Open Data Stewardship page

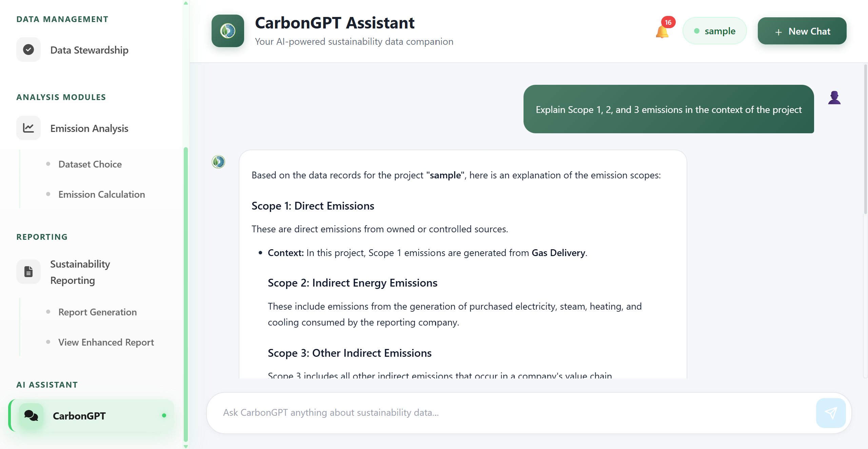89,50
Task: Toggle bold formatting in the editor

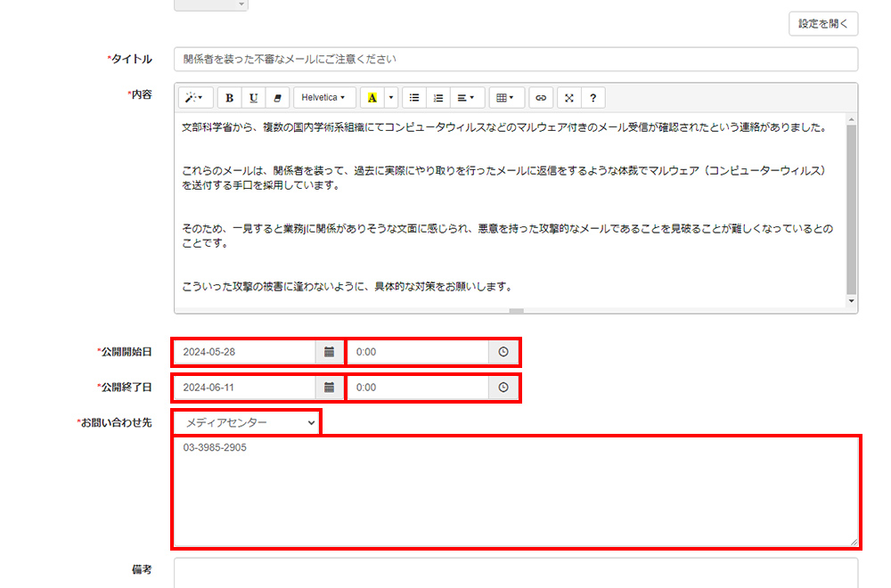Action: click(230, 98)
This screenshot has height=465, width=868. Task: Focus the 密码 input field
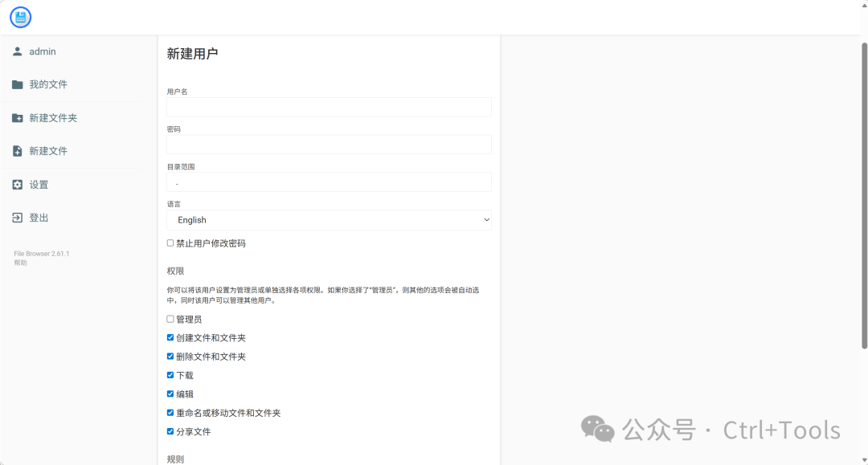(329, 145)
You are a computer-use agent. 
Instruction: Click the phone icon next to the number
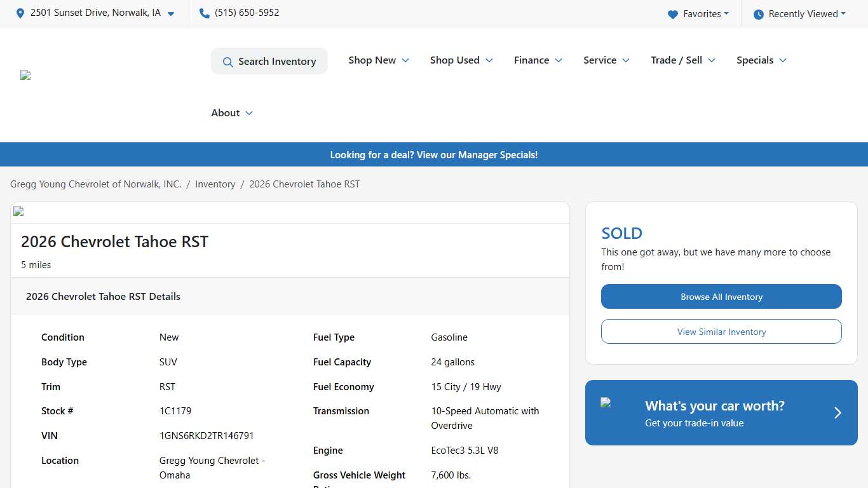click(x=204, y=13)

--

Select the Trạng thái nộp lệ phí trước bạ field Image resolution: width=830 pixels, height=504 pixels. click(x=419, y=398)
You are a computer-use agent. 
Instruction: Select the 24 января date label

Action item
In the records above, each line with the string "Select" should be copied.

Response for this exercise
Select the Trạng thái nộp lệ phí trước bạ field Image resolution: width=830 pixels, height=504 pixels. click(x=419, y=398)
Instruction: Select the 24 января date label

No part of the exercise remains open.